Sima Ai

Sima Ai or Sima Yi (司馬乂) (277–304), courtesy name Shidu (士度), formally Prince Li of Changsha (長沙厲王), was a jin dynasty (265-420) imperial prince who briefly served as regent for his brother Emperor Hui. He was the fifth of the eight princes commonly associated with the War of the Eight Princes. Of the eight princes, he alone received praises from historians, for his attempt to reform government and his courtesy to his developmentally disabled brother the emperor.

Sima Ai was Emperor Wu's sixth son, born of the same mother as Sima Wei the Prince of Chu. He was created the Prince of Changsha in 289. When his father died in 290, Sima Ai was praised by many for his display of filial piety. When Sima Wei, at the command of Emperor Hui's wife Empress Jia Nanfeng, killed the regents Sima Liang the Prince of Ru'nan and Wei Guan, Sima Ai participated, and subsequently, when Empress Jia claimed that Sima Wei had forged the edict and executed him, Sima Ai was demoted to the lesser title of Prince of Changshan. Despite this, during the next few years, he received renown for his decisiveness, talents, and humility. When Sima Lun the Prince of Zhao usurped the throne in 301, Sima Ai was at his principality, and he led his own troops to join the forces of his brother Sima Ying the Prince of Chengdu against Sima Lun. Once Sima Ying and Sima Jiong the Prince of Qi were able to defeat and overthrow Sima Lun and restore Emperor Hui, Sima Ai, for his accomplishments, was restored to his original title as the Prince of Changsha.

After overthrowing Sima Lun, Sima Jiong became the regent—as Sima Ying, who was initially named coregent with him, declined and returned to his stronghold of Yecheng.
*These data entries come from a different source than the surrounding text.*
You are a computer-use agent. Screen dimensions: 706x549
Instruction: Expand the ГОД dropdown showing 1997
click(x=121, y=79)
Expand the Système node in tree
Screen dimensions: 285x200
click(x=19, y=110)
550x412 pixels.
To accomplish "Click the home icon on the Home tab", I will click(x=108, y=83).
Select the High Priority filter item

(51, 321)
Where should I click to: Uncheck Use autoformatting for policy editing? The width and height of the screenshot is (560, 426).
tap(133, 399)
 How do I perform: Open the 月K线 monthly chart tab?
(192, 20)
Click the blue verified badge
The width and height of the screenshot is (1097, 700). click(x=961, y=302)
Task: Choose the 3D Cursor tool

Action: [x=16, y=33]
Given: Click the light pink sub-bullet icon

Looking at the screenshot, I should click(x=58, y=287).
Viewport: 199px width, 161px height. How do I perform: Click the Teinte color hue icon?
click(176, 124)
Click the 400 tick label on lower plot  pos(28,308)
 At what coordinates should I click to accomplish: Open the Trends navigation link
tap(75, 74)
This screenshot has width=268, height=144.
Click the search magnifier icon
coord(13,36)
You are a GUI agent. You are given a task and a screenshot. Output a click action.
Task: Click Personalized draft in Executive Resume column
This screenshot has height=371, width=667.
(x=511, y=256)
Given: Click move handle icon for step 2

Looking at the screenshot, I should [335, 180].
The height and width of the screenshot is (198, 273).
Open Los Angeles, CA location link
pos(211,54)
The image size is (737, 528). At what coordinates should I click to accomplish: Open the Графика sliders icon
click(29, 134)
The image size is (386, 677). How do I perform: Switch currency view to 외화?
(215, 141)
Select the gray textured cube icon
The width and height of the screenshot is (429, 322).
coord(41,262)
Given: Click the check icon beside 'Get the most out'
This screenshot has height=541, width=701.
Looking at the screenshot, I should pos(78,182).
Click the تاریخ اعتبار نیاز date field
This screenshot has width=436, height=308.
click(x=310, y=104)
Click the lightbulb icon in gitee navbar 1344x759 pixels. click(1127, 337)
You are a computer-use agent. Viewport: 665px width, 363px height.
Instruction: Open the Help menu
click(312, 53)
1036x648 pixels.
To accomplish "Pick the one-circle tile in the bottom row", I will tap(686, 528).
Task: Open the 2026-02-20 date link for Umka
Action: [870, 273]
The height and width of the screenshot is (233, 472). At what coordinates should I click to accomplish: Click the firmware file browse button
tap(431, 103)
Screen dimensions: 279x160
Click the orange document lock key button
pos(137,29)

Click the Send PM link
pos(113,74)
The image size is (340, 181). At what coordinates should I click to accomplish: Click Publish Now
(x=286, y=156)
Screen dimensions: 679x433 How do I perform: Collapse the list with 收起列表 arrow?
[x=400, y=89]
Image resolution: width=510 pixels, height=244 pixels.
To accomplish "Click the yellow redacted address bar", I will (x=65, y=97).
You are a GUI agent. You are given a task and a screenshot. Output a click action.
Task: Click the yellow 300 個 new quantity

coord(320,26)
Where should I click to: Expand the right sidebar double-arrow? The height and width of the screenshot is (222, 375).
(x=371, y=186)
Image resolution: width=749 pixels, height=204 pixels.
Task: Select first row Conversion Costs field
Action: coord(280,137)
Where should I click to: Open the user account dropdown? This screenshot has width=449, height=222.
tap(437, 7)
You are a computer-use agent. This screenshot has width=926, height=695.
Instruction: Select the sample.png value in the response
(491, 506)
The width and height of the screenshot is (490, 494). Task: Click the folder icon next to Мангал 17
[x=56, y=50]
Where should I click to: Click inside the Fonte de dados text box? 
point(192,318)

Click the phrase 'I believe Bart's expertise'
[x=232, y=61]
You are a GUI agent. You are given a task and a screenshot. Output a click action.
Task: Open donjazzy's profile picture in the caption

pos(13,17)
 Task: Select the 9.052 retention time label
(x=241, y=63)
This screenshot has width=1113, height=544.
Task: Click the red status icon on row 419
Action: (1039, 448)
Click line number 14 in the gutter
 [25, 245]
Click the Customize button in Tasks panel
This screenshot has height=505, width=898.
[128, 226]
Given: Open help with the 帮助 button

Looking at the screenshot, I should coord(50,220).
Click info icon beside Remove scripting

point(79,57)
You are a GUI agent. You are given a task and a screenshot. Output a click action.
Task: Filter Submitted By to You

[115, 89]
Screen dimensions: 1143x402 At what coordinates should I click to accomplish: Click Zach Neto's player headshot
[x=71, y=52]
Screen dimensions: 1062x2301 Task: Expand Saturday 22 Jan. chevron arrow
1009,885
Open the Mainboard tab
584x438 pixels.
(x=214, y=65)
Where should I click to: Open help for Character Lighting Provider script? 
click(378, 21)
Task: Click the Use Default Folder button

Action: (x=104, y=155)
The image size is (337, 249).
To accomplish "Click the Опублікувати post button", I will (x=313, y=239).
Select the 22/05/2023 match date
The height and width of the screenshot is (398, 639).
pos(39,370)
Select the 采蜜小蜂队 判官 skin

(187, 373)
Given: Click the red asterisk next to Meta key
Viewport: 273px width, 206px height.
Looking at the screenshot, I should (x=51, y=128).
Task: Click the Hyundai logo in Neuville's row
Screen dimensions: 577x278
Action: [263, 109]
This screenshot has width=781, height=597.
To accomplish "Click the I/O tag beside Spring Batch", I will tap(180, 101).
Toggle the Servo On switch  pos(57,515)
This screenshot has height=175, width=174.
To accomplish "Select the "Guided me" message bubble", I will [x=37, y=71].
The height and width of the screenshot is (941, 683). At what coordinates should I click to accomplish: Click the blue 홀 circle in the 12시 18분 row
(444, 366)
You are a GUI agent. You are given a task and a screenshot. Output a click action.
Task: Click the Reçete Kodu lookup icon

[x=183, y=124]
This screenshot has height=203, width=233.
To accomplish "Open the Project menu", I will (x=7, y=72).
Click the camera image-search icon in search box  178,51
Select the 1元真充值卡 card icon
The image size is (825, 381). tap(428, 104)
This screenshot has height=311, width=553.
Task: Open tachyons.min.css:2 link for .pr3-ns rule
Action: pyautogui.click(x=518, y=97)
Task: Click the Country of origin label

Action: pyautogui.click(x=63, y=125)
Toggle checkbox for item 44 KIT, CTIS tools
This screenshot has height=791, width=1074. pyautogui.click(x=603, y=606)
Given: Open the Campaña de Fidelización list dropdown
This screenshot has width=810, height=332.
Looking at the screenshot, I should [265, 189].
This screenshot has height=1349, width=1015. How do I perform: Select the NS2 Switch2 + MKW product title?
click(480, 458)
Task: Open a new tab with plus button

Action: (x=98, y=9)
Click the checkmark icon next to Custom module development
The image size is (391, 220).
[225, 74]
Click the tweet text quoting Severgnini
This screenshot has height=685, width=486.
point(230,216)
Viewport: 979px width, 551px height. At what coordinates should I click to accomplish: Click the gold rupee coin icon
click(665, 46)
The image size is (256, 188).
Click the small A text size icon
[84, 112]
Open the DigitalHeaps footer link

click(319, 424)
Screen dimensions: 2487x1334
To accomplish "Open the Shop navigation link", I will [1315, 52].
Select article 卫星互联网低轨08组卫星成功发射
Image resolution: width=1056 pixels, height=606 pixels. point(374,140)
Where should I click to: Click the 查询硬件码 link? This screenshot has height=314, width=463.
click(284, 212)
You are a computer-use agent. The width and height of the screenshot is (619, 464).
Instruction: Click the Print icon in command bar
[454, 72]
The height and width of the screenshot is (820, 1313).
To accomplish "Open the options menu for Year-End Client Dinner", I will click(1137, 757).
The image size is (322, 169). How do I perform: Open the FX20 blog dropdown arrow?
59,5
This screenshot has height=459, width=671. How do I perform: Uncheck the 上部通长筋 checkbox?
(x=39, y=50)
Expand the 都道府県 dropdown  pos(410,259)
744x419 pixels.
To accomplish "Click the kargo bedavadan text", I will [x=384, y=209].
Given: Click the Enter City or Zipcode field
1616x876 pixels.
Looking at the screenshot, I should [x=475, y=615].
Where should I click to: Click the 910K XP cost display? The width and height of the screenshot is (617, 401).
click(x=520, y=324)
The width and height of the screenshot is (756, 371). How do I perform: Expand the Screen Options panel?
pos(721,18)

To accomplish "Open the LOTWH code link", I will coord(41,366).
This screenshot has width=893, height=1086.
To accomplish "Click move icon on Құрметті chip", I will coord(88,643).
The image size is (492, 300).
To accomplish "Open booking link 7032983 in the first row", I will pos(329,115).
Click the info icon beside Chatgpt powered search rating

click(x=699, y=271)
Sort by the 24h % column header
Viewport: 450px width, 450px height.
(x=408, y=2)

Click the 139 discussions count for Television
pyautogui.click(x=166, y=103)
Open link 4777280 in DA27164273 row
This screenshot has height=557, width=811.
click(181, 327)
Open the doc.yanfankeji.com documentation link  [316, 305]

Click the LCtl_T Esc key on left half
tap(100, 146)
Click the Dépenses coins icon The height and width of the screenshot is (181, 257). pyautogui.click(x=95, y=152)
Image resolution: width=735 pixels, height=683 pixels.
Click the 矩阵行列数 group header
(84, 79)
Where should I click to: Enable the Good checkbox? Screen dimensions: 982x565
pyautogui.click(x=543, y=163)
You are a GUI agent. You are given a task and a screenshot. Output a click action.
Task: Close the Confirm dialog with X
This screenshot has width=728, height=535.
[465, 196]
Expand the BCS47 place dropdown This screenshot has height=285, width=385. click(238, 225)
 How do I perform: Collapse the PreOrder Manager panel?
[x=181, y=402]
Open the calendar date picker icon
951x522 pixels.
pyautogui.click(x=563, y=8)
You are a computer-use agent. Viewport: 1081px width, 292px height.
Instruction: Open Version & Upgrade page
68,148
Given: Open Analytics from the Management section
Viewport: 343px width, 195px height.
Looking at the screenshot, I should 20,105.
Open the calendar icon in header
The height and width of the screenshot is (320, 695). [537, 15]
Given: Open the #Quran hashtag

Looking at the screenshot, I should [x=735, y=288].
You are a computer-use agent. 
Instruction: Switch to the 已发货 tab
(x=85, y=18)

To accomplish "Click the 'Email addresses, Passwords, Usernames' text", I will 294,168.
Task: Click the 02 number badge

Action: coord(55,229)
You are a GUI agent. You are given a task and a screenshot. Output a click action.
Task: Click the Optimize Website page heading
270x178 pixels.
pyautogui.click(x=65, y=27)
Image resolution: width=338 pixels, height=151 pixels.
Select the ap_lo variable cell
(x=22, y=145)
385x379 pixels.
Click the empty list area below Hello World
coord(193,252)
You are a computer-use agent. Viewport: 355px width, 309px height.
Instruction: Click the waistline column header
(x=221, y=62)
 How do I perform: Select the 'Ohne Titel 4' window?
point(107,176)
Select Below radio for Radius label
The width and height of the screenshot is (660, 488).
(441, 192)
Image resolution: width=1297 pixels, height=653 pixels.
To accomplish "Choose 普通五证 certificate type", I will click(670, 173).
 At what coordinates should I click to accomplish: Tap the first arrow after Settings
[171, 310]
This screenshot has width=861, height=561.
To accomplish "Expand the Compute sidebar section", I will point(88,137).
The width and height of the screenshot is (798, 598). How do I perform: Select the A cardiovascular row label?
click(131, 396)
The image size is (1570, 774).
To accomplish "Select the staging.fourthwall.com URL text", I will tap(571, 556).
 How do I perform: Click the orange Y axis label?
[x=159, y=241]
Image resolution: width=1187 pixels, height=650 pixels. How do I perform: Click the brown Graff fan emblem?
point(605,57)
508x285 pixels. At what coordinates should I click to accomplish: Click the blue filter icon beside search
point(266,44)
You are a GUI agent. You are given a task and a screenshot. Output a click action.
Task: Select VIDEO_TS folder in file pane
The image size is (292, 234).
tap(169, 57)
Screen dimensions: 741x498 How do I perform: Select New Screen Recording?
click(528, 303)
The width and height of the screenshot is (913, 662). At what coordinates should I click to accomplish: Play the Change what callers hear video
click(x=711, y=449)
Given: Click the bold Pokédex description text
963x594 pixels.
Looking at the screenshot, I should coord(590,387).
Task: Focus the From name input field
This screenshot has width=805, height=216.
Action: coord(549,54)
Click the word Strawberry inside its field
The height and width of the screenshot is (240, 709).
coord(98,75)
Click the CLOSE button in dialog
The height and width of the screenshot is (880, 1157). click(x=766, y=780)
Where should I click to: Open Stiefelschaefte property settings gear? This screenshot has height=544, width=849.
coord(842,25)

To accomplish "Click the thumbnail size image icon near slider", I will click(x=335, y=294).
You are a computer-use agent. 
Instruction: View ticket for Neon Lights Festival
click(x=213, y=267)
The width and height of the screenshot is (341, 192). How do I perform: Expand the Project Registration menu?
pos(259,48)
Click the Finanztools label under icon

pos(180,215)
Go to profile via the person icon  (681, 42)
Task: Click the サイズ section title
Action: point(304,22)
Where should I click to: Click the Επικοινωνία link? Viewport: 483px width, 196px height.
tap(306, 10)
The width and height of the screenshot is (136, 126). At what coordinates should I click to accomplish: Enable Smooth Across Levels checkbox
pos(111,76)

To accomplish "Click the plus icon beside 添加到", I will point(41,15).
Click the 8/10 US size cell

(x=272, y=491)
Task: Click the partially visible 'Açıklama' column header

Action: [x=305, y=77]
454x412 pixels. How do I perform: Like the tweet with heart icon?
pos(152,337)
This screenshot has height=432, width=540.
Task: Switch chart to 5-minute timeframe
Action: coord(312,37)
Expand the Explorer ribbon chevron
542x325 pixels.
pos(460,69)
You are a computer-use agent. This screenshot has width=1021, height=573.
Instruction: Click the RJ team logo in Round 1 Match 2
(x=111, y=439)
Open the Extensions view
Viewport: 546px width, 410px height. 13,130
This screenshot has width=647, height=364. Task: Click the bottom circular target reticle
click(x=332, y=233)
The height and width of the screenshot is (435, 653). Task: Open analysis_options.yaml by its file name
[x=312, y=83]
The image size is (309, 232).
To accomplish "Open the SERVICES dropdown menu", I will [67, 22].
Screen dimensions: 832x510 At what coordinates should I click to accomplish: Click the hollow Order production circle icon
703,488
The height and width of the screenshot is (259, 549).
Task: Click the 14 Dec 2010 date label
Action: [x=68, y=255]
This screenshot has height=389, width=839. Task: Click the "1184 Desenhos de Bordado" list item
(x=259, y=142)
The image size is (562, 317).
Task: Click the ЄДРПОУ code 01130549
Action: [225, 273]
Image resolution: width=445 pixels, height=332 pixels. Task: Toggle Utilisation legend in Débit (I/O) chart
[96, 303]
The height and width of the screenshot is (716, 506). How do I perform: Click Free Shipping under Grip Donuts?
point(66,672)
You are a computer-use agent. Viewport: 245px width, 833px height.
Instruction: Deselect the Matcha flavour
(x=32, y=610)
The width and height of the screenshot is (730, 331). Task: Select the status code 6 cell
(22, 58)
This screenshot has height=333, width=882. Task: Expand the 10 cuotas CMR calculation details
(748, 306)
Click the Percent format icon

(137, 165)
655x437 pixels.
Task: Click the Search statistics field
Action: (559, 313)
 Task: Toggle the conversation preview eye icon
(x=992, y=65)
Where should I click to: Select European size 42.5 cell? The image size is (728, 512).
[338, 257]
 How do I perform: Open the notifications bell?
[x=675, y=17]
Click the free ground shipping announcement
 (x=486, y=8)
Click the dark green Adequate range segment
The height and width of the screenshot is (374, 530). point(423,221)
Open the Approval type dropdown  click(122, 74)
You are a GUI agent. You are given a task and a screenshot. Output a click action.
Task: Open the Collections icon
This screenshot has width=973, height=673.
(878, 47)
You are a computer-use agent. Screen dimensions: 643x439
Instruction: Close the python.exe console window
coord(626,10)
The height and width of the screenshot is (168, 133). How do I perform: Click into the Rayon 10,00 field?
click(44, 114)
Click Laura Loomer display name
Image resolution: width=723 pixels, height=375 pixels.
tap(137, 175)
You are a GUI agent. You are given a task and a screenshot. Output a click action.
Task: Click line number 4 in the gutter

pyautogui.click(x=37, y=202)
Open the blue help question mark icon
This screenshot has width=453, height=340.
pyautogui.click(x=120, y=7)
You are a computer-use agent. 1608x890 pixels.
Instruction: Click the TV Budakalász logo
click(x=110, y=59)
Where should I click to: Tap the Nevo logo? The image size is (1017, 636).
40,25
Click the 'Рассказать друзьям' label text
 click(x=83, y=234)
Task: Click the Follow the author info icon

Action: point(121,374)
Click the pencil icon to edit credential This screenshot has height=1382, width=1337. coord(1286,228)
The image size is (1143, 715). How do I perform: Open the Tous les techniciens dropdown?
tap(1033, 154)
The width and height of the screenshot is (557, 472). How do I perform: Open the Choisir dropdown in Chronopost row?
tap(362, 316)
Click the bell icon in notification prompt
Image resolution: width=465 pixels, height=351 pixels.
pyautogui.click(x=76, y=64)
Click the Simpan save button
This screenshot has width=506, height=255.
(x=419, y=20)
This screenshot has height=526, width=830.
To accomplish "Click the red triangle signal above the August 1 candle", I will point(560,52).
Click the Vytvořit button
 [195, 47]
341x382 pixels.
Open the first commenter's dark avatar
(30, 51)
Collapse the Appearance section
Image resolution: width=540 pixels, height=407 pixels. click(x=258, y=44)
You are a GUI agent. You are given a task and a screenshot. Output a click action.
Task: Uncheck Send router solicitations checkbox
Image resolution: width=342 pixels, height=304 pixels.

He became arrogant and extremely controlling, and failed to pay even basic courtesies to Emperor Hui. He also became suspicious of Sima Yong the Prince of Hejian (the grandson of Emperor Hui's great-granduncle Sima Fu the Prince of Anping), ecause Sima Yong had initially wanted to support Sima Lun, until he saw that Sima Lun's cause was hopeless. Sima Yong knew of Sima Jiong's suspicion, and started a conspiracy; he invited Sima Ai to overthrow Sima Jiong, believing that Sima Ai would fail; his plan was then to, in conjunction with Sima Ying, start a war against Sima Jiong. Once they were victorious, he would depose Emperor Hui and make Sima Ying the emperor, and then serve as Sima Ying's prime minister. In winter 302, Sima Yong declared his rebellion, and Sima Ying soon joined, despite opposition from his strategist Lu Zhi (盧志). Hearing that Sima Ai was part of the conspiracy as well, Sima Jiong made a preemptive strike against Sima Ai, but Sima Ai was prepared and entered the palace to control Emperor Hui. After a street battle, Sima Jiong's forces collapsed, and he was executed.

Sima Ai became the effective regent, but in order to reduce opposition, he submitted all important matters to Sima Ying, still stationed at Yecheng. As regent, he paid attention to reforming the government, and he saw the importance of formally honoring Emperor Hui while maintaining resemblance to impartial governance. He continued to try to share power with Sima Ying. However, in fall 303, Sima Yong, dissatisfied that his plan did not come to fruition, persuaded Sima Ying to again join him against Sima Ai. While Sima Yong and Sima Ying had overwhelming force, their forces could not score a conclusive victory against Sima Ai. Sima Ai made overtures to try to achieve peace with Sima Ying, but after negotiations, those efforts failed. Sima Yong's forces were about to withdraw in spring 304 when Sima Yue the Prince of Donghai, the grandson of a great-granduncle of Emperor Hui, believing that Sima Ai could not win this war, arrested him and delivered him to Sima Yong's general Zhang Fang (張方), who executed Sima Ai cruelly by burning him to death. (Before he was executed, Sima Ai was able to write a touching letter of farewell to Emperor Hui.) As Sima Ai cried out in pain, even Zhang's forces were mourning for his fate.